A Justiça do Piauí manteve a prisão do mecânico José Alves da Costa Filho, acusado de espancar a própria esposa com socos no bairro Dirceu, na zona Sudeste de Teresina. O crime aconteceu no último domingo (3) e foi registrado por câmeras de monitoramento. Em entrevista à Rede Meio Norte, a vítima relata o que aconteceu. Assista acima.
O CRIME
Segundo a vítima, Brígida Bianca, o marido passou dois dias fora de casa e, no sábado, retornou. Com receio de que algo acontecesse, ela se escondeu no quintal. Já no domingo (3), eles acordaram, tomaram café, deixaram os filhos na casa da mãe de José e seguiram para o estabelecimento onde Brígida estava montando sua imobiliária, a fim de limpar o local e prepará-lo para a inauguração. Lá, com amigos, compraram bebidas alcoólicas.

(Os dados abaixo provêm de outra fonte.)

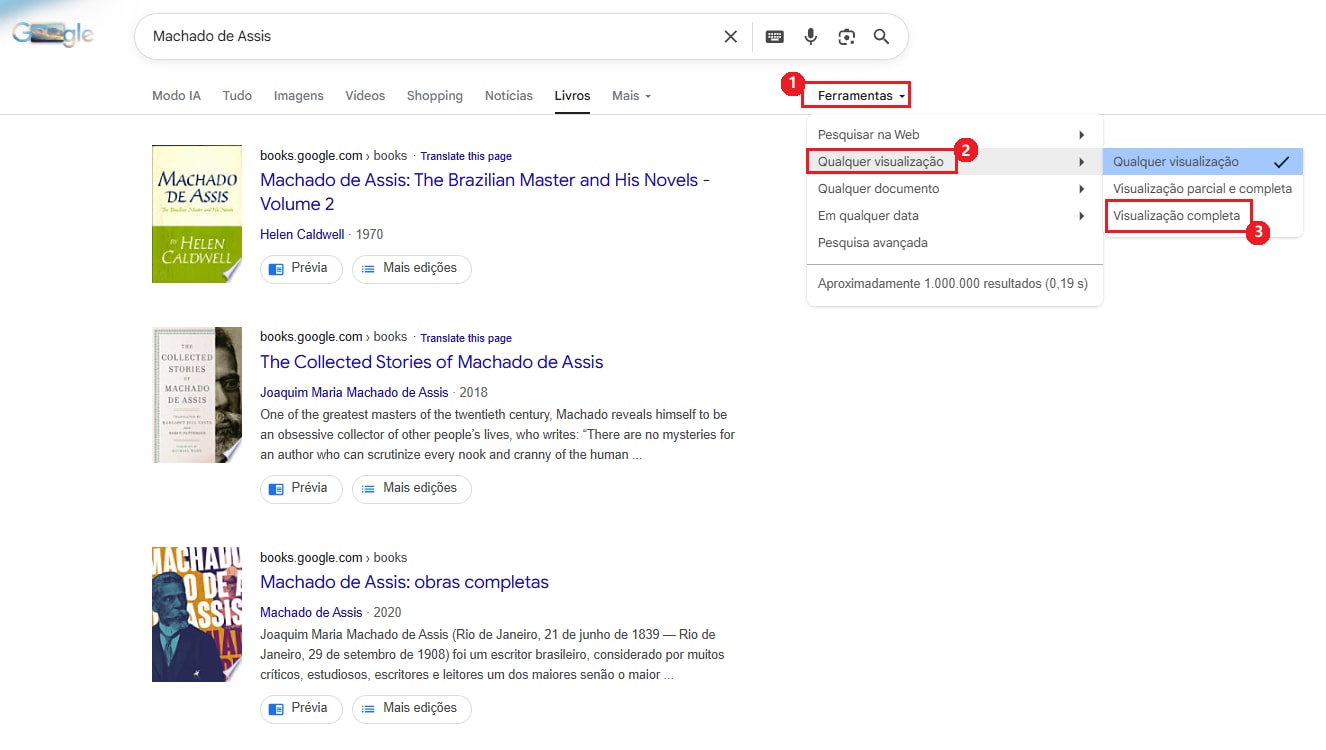
Task: Open the Ferramentas dropdown
Action: (855, 93)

Horas depois, segundo ela, José pediu a chave do carro, afirmando que iria sair para resolver um assunto. Ao perguntar o que ele faria, o suspeito pegou a chave do balcão e desferiu o primeiro soco na boca de Brígida.

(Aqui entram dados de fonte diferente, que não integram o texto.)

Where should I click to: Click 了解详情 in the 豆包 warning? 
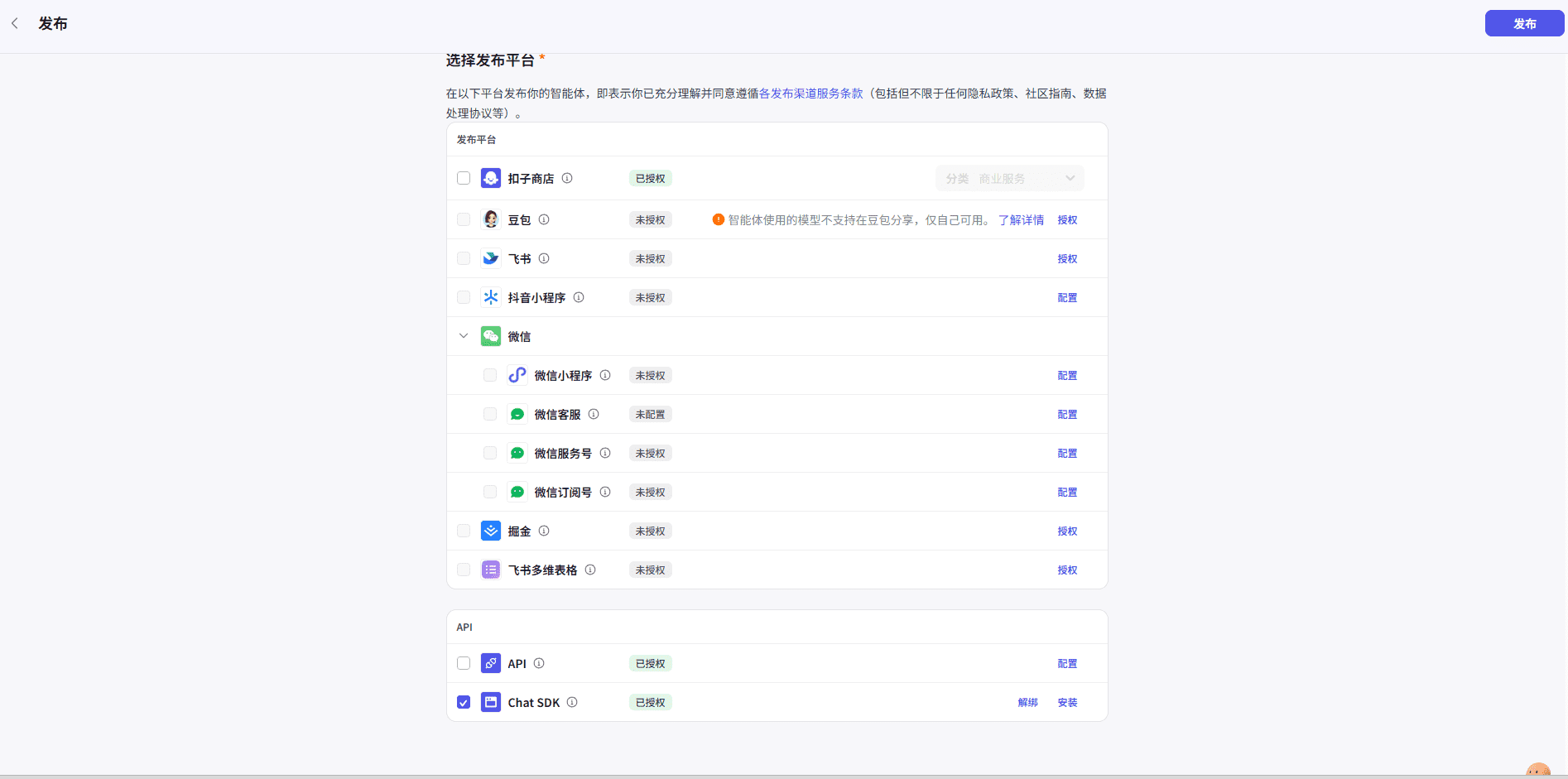(1021, 220)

Eu levanto do banco e saio. Na hora que eu chego perto dele novamente, ele já dá um soco no meu olho, já é o segundo soco. O André começa a discutir e a tentar acalmá-lo, a irmã dele também. Quando eu chego perto de novo, para pedir que ele pare, ele já dá outro, que é no meu nariz, momento em que eu caio e bato a cabeça no chão, disse.
Assista à entrevista!
Brígida relatou que funcionários chegaram a presenciar o homem proferindo xingamentos e a tratando mal. A irmã da vítima foi quem acionou a Polícia Militar.
Ela também relatou que o comportamento agressivo foi presenciado pelos filhos, que pediam para o pai não agredi-la. Segundo Brígida, ele ainda proferia ameaças caso ela o denunciasse.
Muito dependente emocional dele. Ele sabia como me manipular, como me calar. Eu não conseguia trabalhar, eu não conseguia viver. Tinha dias em que eu nem me levantava, vivia sob medicação controlada. Os laudos do psicólogo eram cada vez piores. A escola reclamava que as crianças chegavam chorando porque tinham presenciado surra, brigas e quebradeira dentro de casa, finalizou a vítima.